ニューヨーク・ブルックリン、3人の警官物語。テレビでも映画でも、脚本書くのにはもってこいの題材で、随分この手の映画もあったなと思う。派手なヒーローものであれ、裏切りや告発など社会性のあるものまで含め、なかなか、魅せてくれるジャンルだ。この『クロッシング』派手な部類には入らないが、観た後で時間がたってからじんわりと良さが沁みてくるタイプのいい映画だった。
三人三様ではあるのだが、共にやり直しも後戻りも出来ない年齢と立ち位置のために、ますます何ともしがたい所に追い込まれて行く。善と悪、光と闇が交差する所でじっくりと人物にスポットを当てる。
あまりにもヘビーな現実に警官としてのプレッシャーも強く、ましてや自分の人生なんてぼろぼろで修復すらかなわない所で、何ともやるせない、いたたまれない気分にされるのだが、それでも人は立ち止まれないで進むしかないのである。

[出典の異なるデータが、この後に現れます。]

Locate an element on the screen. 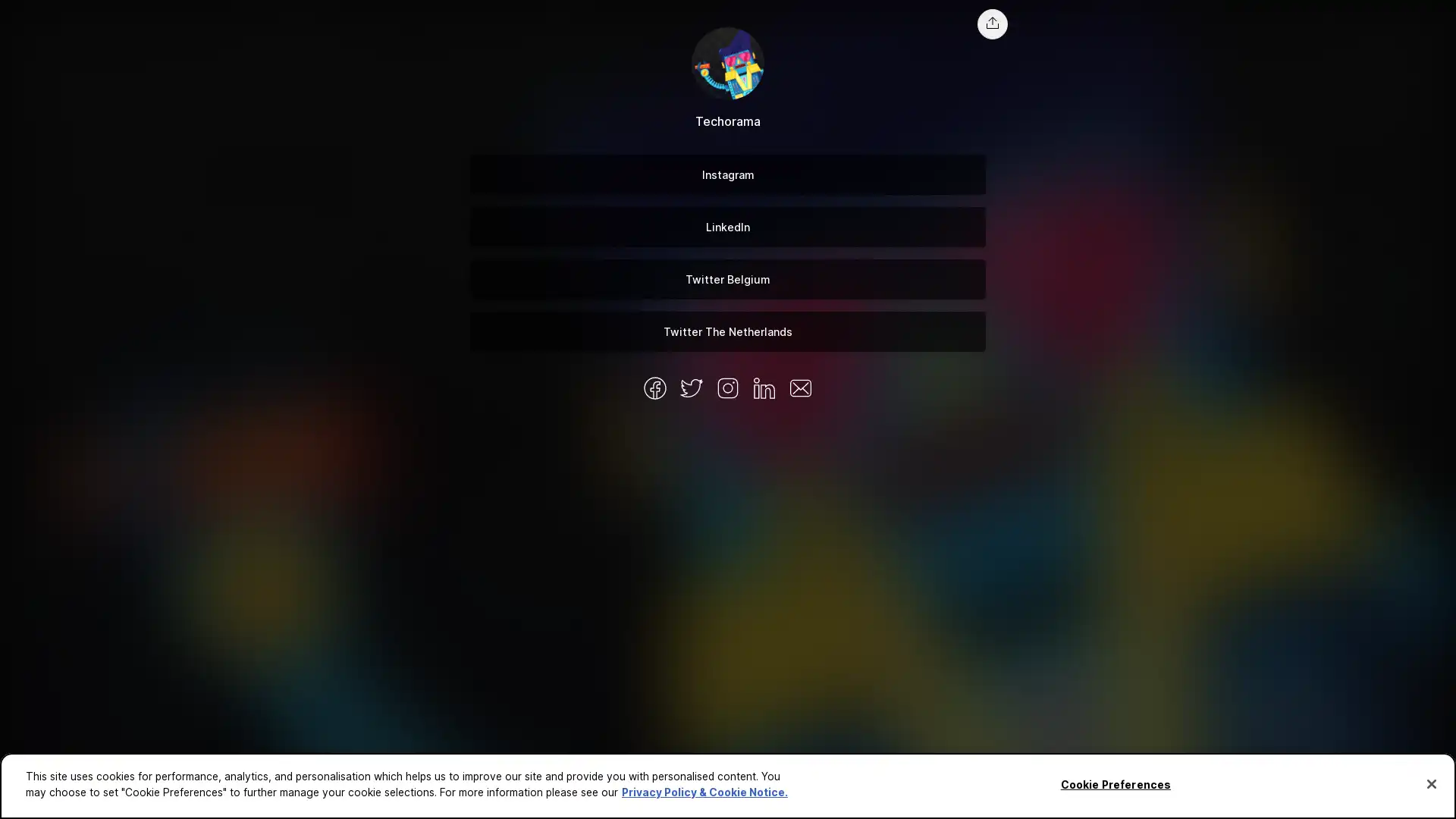 This screenshot has height=819, width=1456. Cookie Preferences is located at coordinates (1115, 784).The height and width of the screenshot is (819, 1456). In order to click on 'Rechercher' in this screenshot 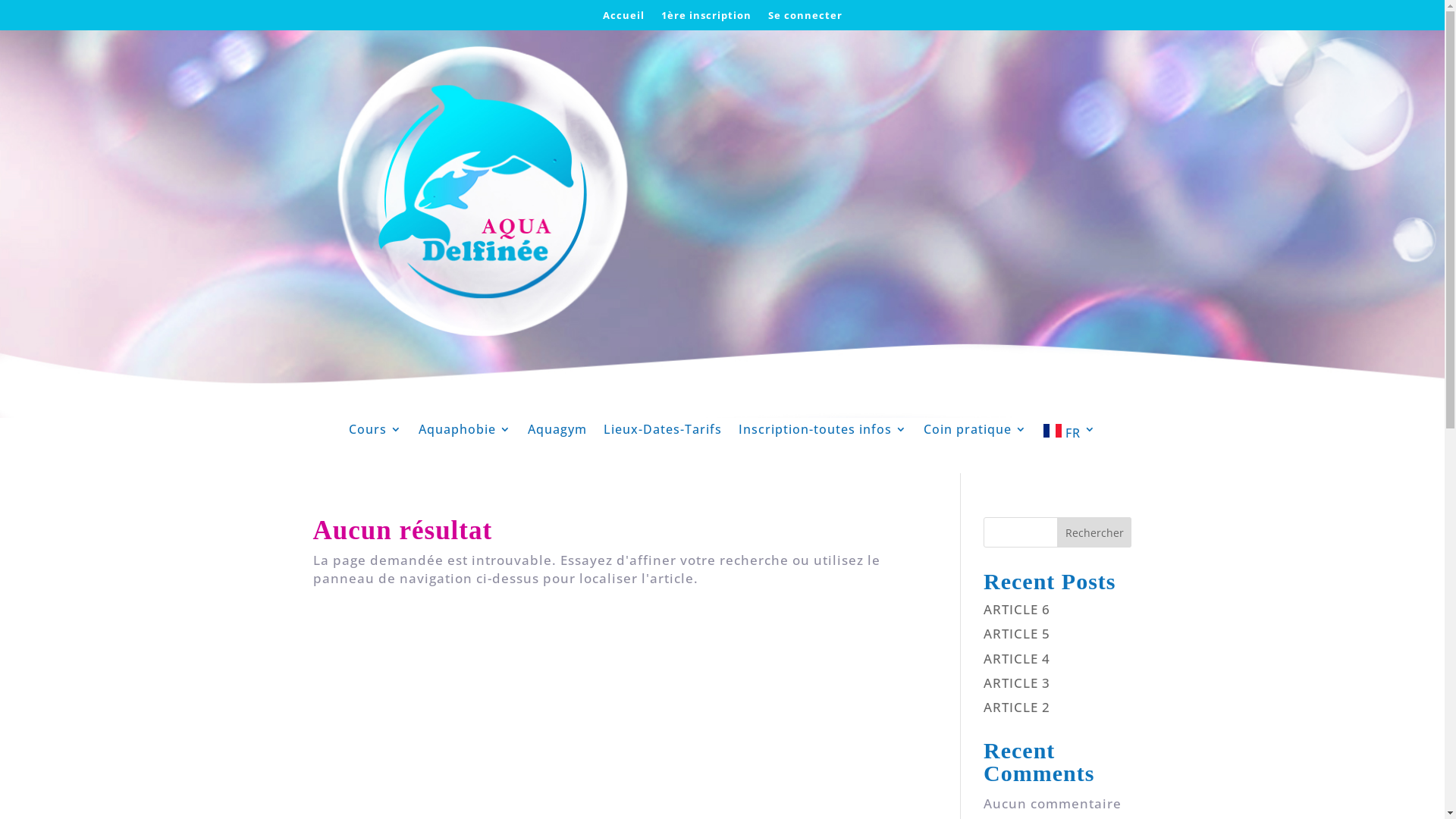, I will do `click(1094, 532)`.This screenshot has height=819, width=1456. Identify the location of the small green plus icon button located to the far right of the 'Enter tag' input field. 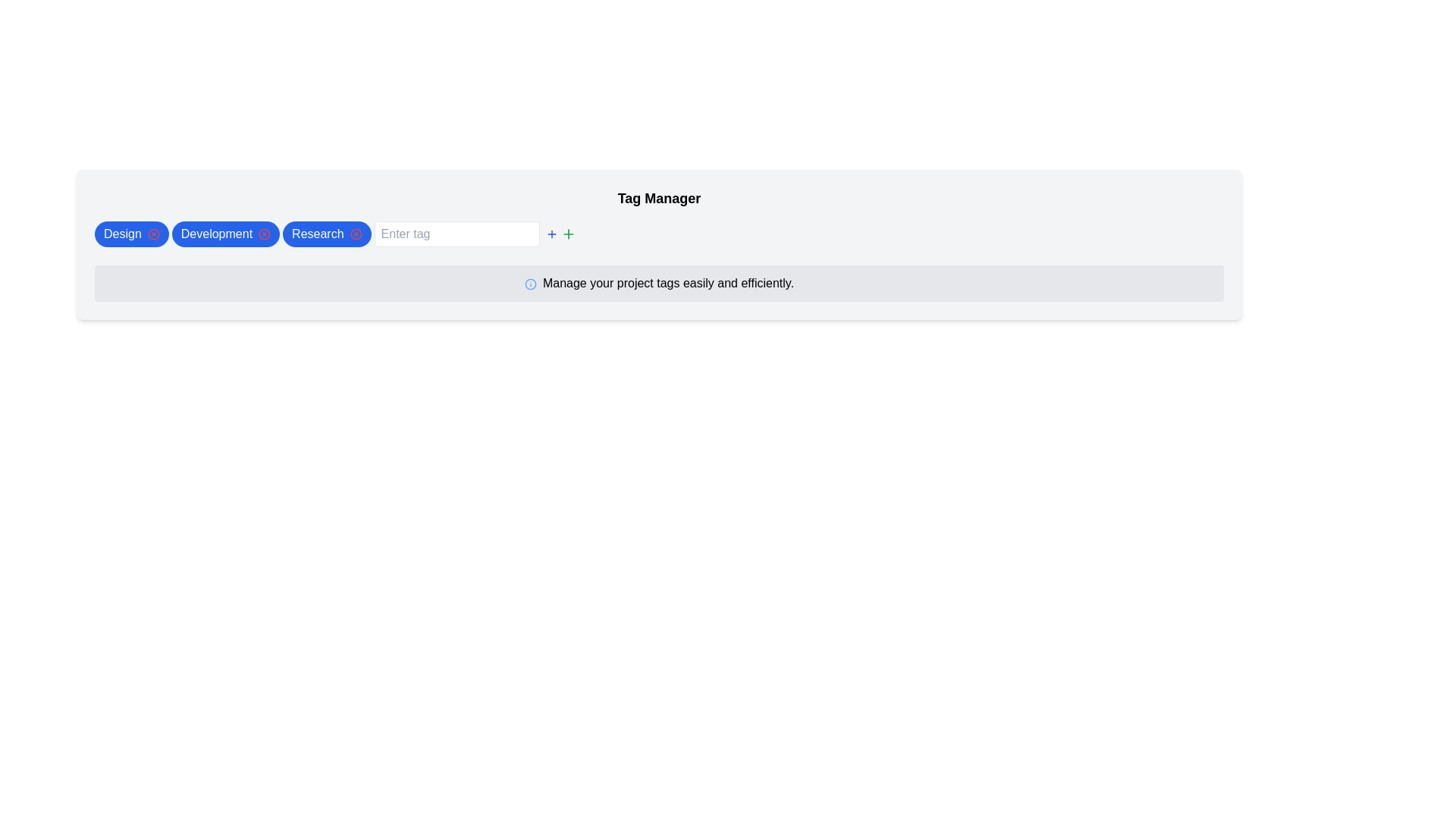
(567, 234).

リチャード・ギアが、難しい役柄をこなしきりいつになく良かったが、主演の3人に限らず脇役までもかなり良かった。人が描けて、演技も良かったのだからこの監督の力量が存分に出た秀作だったのだろう。行った事のないブルックリンの街並ですら、そうそう、ここはこんな雰囲気だと思わせるほどの説得力を感じた。